E per di più tutti i sardi hanno camminato al piccolo trotto. Lo scatto è un ricordo, il tiro una speranza. Anche Riva non tira. A pochi minuti dall'inizio della ripresa ha sbagliato un gol clamoroso. Ma c'è di più: le precarie condizioni fisiche di molti cagliaritani. Non diciamo che sia colpa di Fabbri o di altri, non ripetiamo un detto secondo cui gli isolani pagano ora il cambio di metodo tecnico. Non abbiamo elementi per stabilire il perché: sta di fatto però che i giocatori appaiono lenti in rapporto a qualsiasi avversario. Tutti, senza eccezione. Ed ora parliamo della Lazio, di questa strana e bella squadra che gioca bene e non segna, per segnare quando l'affanno si sostituisce all'organizzazione tattica. E' bene dire subito che gli uomini di Maestrelli hanno confermato anche contro il Cagliari di meritare l'alta classifica. Nel primo tempo i romani hanno dominato il campo con autorità. Avendo « una marcia in più », erano sempre primi sulla palla. Re Cecconi, inesauribile per con umiltà, iniziava l'azione che Garlaschelli.

La Rosa e Chinaglia tentavano di concludere. Era bello vedere questa Lazio manovrare con rapidità e decisione. Se le «punte» avessero dimostrato precisione nel tiri avremmo assistito ad una « vendemmia . Già al 2' i padroni di casa andavano vicini al gol: fuggiva sulla sinistra La Rosa servendo al centro un pallone invitante. Garlaschelli prima e Chinaglia dopo fallivano il tocco conclusivo. Alcune belle parate di Albertosi bloccavano tiri di Garlaschelli, Re Cecconi e Chinaglia. Al primo contropiede il Cagliari andava in vantaggio: Domenghini serviva Gori, che lanciava al centro per Riva. L'ala sinistra, controllata da Facco, calciava a parabola, Pulici era superato. La palla colpiva la traversa, rimbalzava sulla gamba destra di Pulici, ribatteva sul montante ed entrava in rete nonostante un disperato tentativo del portiere laziale (14'). Autogol classico, uno dei rari autogol addebitabili ad un portiere. Passavano pochi minuti e Martiradonna accusava il riacutizzarsi del solito malanno.

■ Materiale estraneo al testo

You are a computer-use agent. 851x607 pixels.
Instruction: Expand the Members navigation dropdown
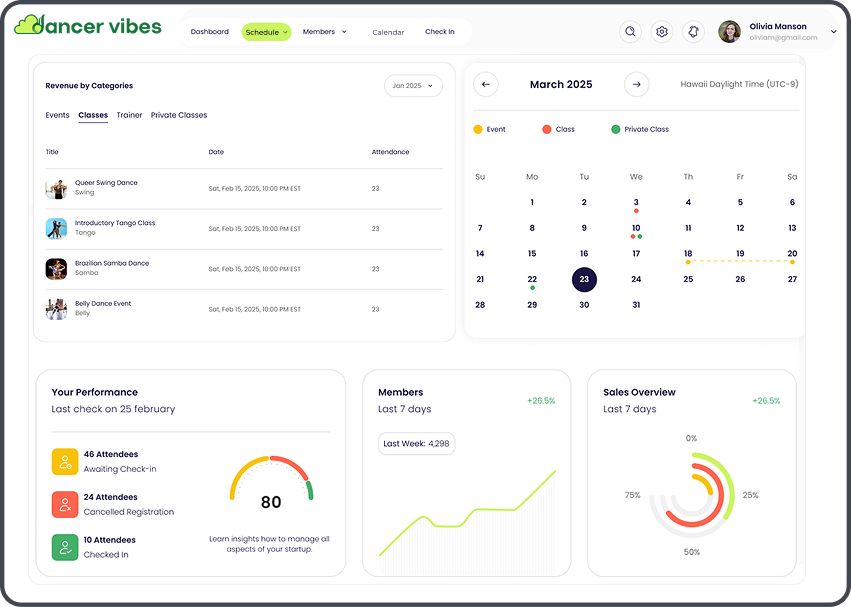324,31
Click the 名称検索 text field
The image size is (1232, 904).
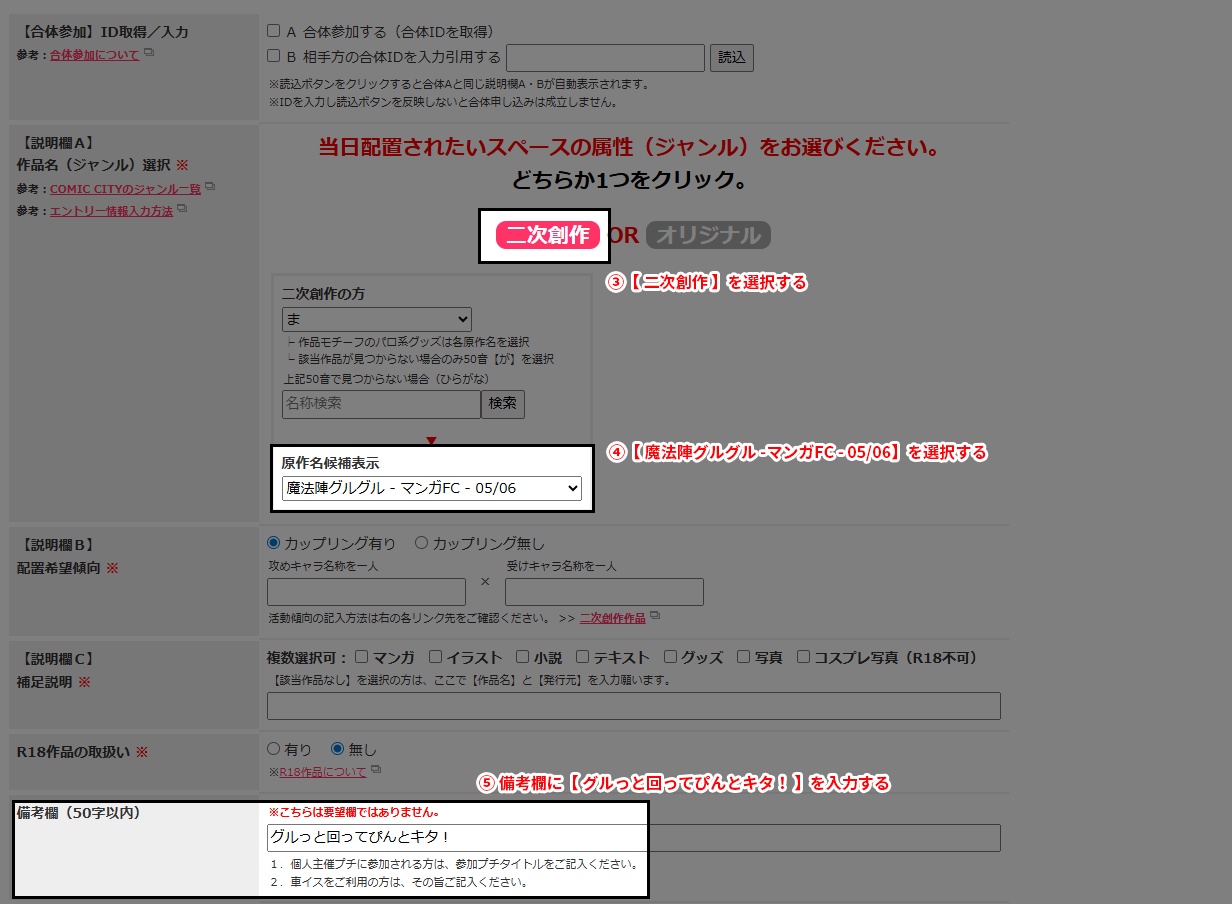381,404
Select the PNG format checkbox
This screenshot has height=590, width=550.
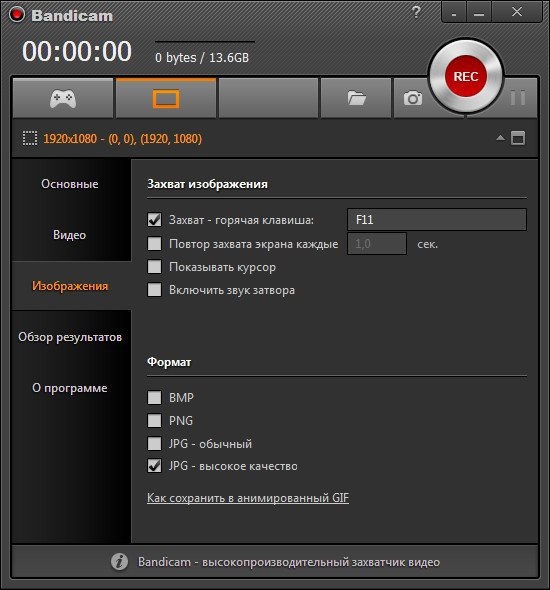[x=154, y=420]
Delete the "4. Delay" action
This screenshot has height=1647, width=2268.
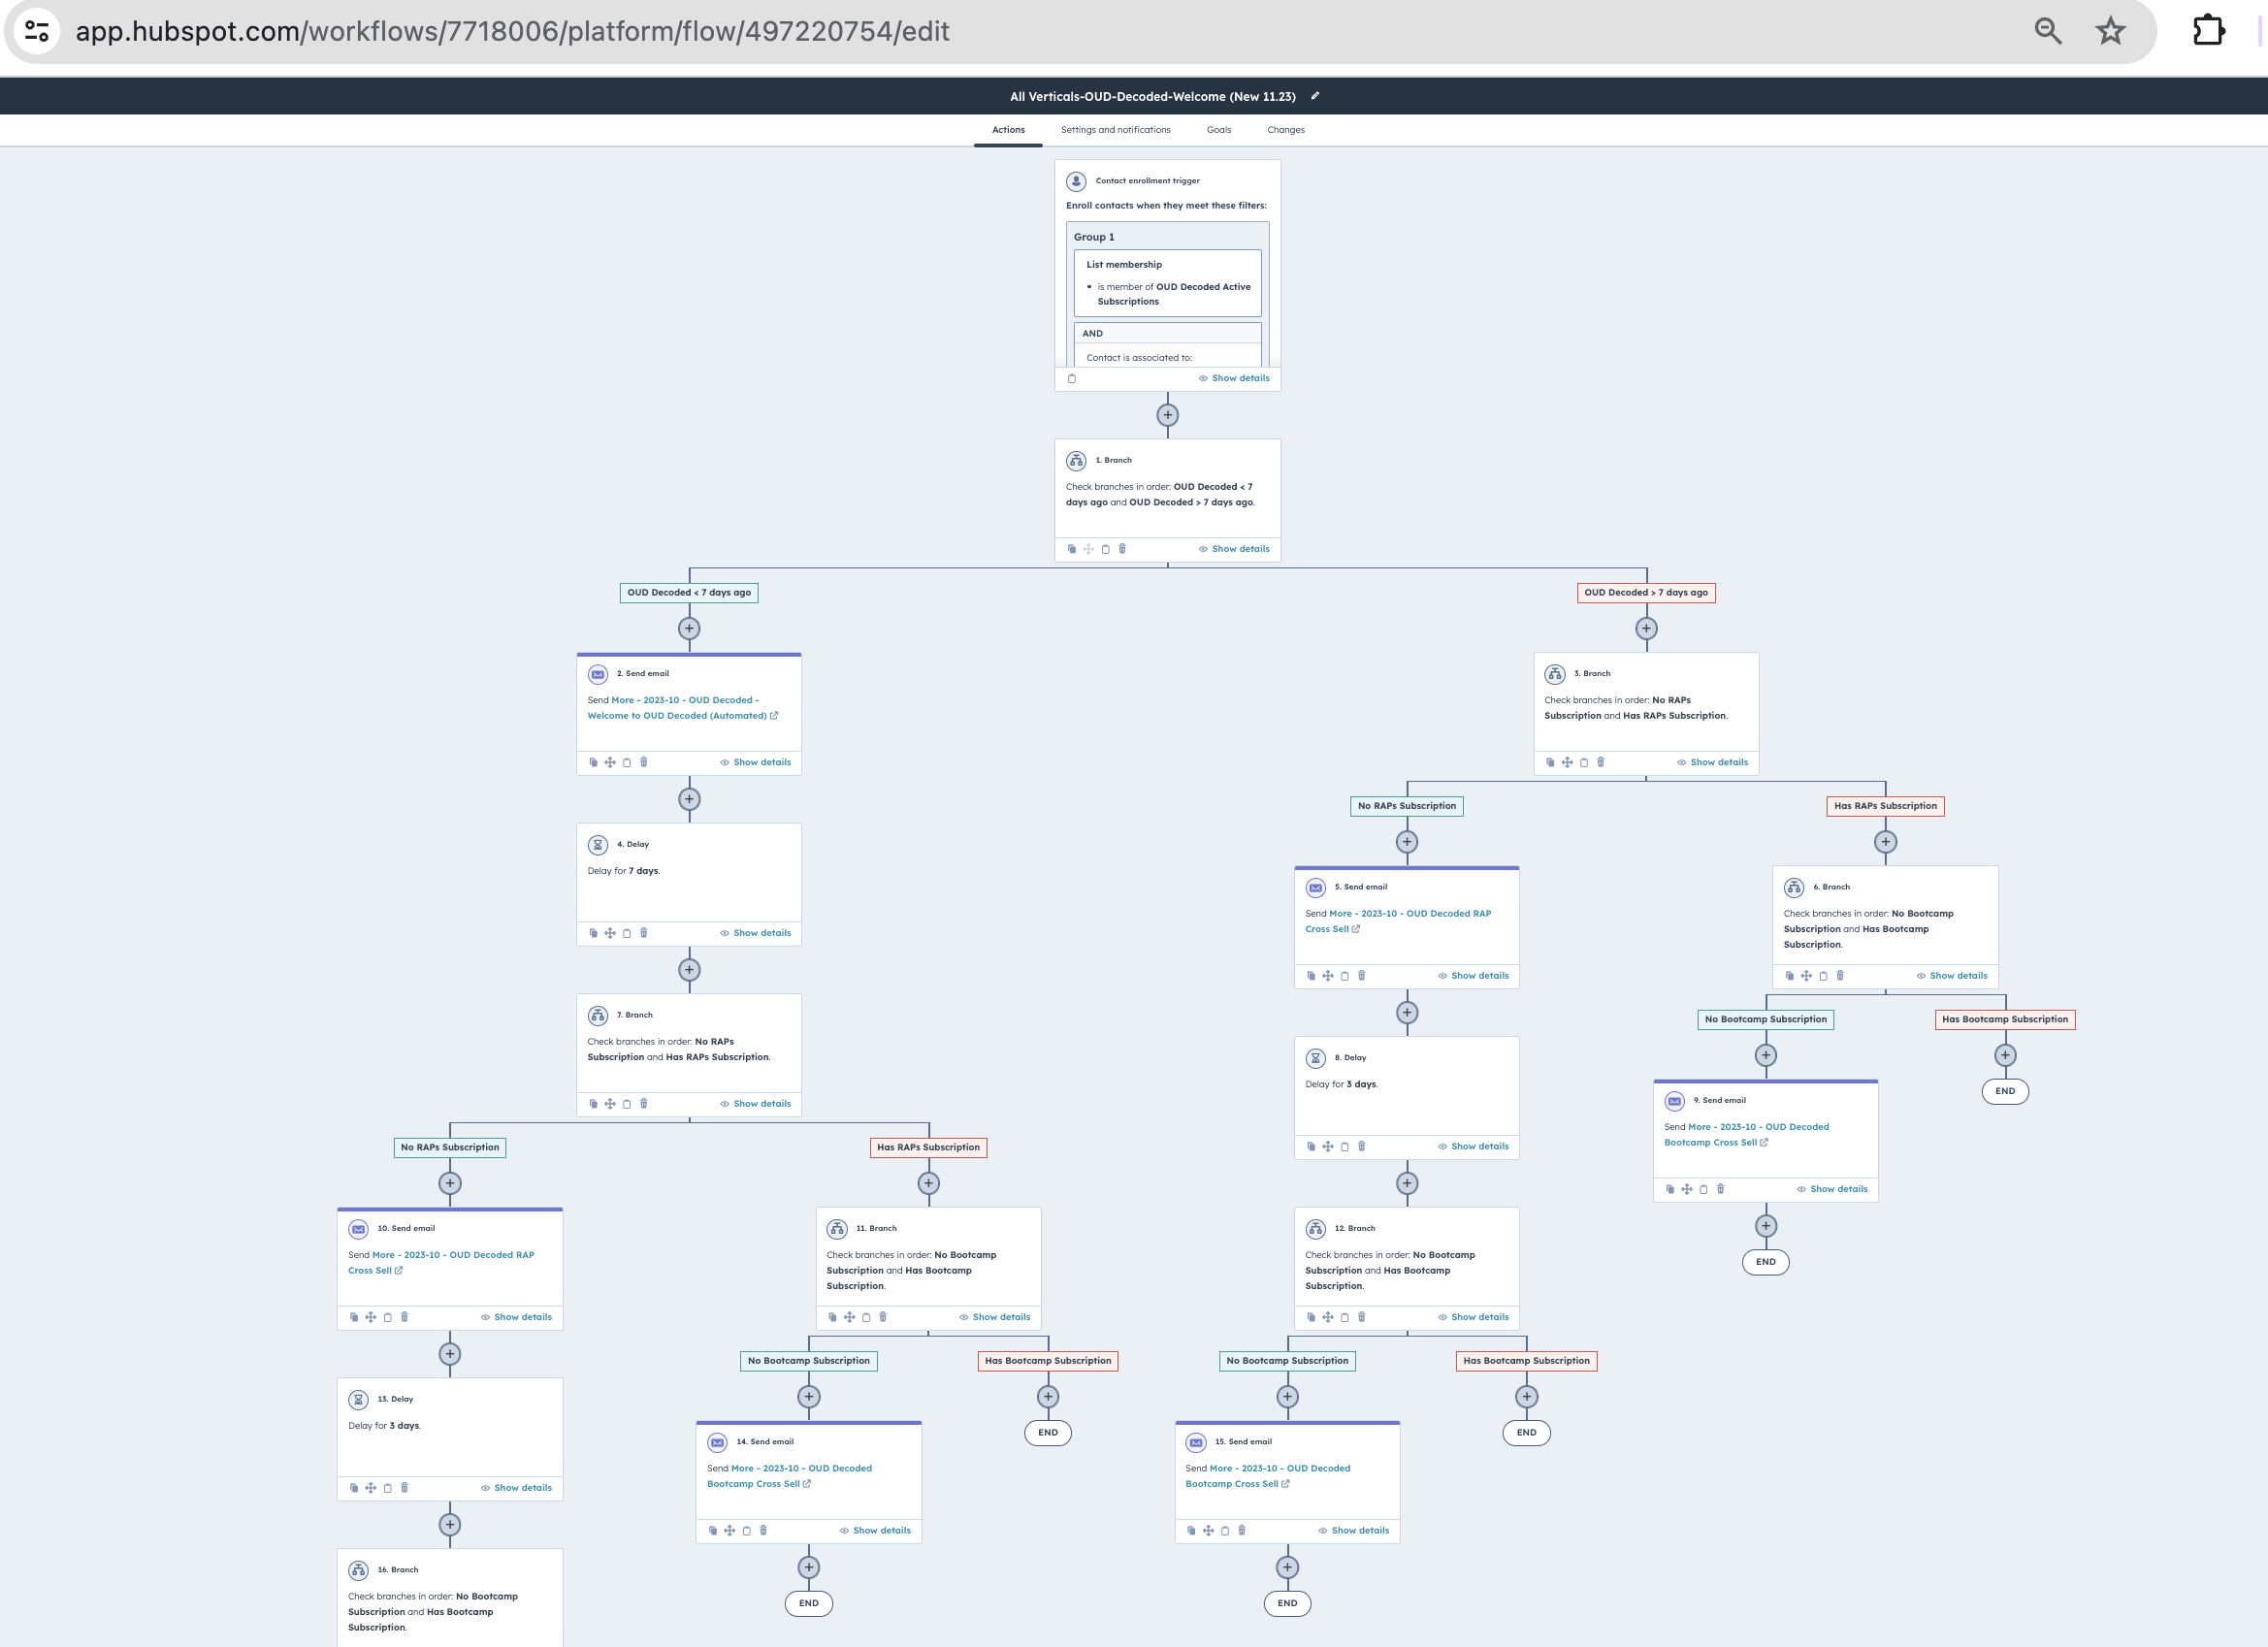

Entrava Brugnera, ma proprio nel momento del cambio veniva il pareggio: Nanni calciava una punizione, Chinaglia ingannava tutti con una finta (non sappiamo se voluta o casuale) e Garlaschelli di testa segnava: 1-1 al 22'. Il gioco diventava più equilibrato, ma la Lazio era più viva. All'inizio della ripresa (48') si presentava per Riva un'occasionissima per portare il Cagliari in vantaggio, ma l'attaccante di destro buttava sul portiere un pallone respinto dal palo su tiro cross di Gori. I laziali insistevano all'attacco, si moltiplicavano gli scontri. Gori era atterrato mezzo metro entro l'area da Martini ma Branzoni retrocedeva la punizione sul limite. Si era giunti al 91', in pieno recupero. Un ennesimo attacco laziale, convulso e disordinato, era respinto. Poletti, forse per perdere tempo, giocherellava ai bordi del campo, finché Garlaschelli riusciva a rubargli il pallone, centrando rasoterra a pochi metri da Albertosi. Chinaglia, lasciato libero da Niccolai che si era sbilanciato in avanti, non aveva difficoltà a deviare in rete. Era il gol della vittoria, una vittoria in cui più nessuno credeva. La Lazio ha pienamente meritato il successo. La squadra biancoazzurra è piaciuta per dinamismo, intraprendenza, decisione, il centrocampo è apparso mobile e sicuro, la difesa grintosa quanto basta ma raramente scorretta, all'attacco si è fatto ammirare Garlaschelli, che convince ogni giorno di più. E' la spalla ideale per Chinaglia.